Carbon Flink Integration Guide

Usage scenarios

The CarbonData flink integration module is used to connect Flink and Carbon. The module provides a set of Flink BulkWriter implementations (CarbonLocalWriter and CarbonS3Writer). The data is processed by the Flink, and finally written into the stage directory of the target table by the CarbonXXXWriter.

By default, those data in table stage directory, can not be immediately queried, those data can be queried after the INSERT INTO $tableName STAGE command is executed.

Since the flink data written to carbon is endless, in order to ensure the visibility of data and the controllable amount of data processed during the execution of each insert form stage command, the user should execute the insert from stage command in a timely manner.
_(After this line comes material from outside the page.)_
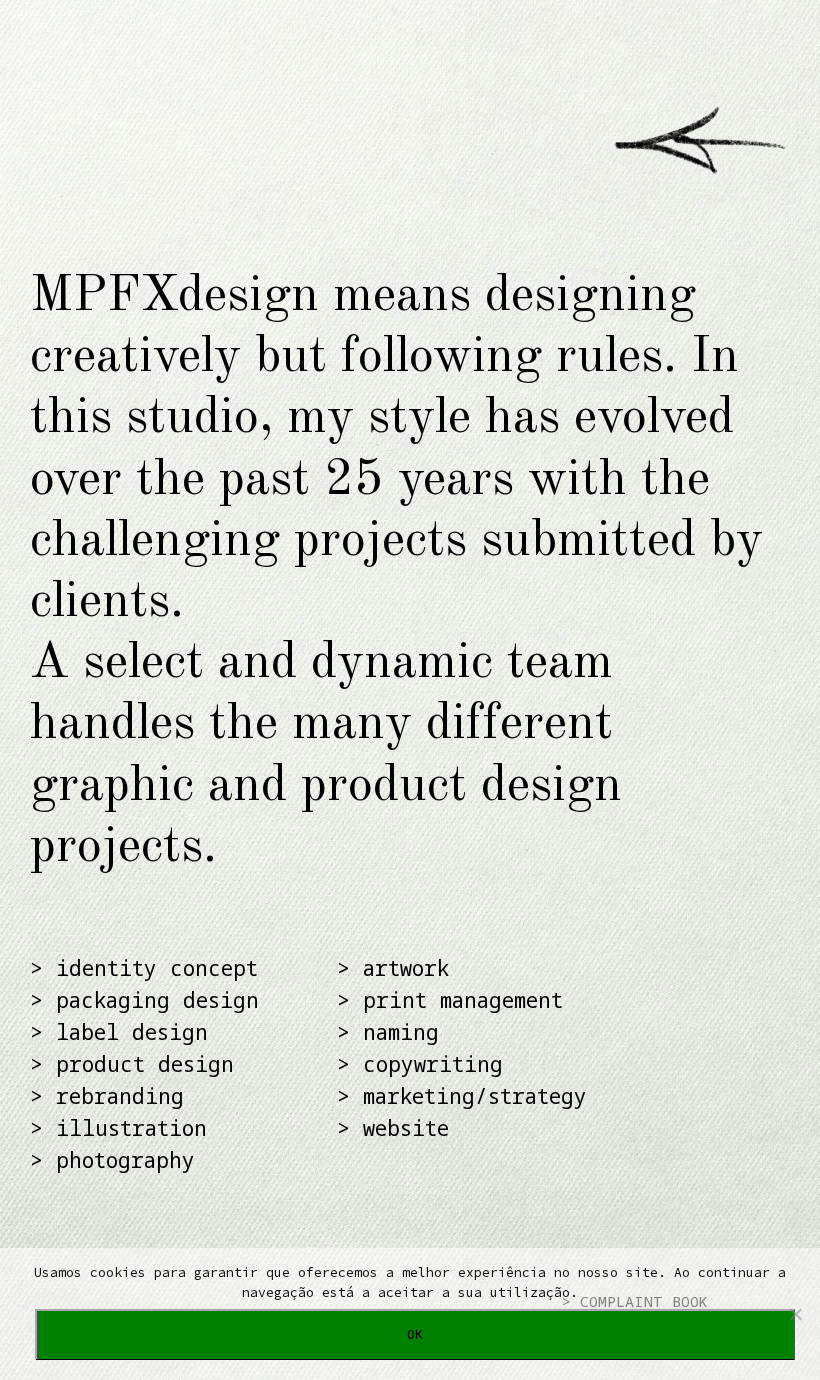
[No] (795, 1314)
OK (415, 1334)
The execution interval of the insert form stage command should take the data visibility requirements of the actual business and the flink data traffic. When the data visibility requirements are high or the data traffic is large, the execution interval should be appropriately shortened.

A typical scenario is that the data is cleaned and preprocessed by Flink, and then written to Carbon, for subsequent analysis and queries.

Usage description

Writing process

Typical flink stream: Source -> Process -> Output(Carbon Writer Sink)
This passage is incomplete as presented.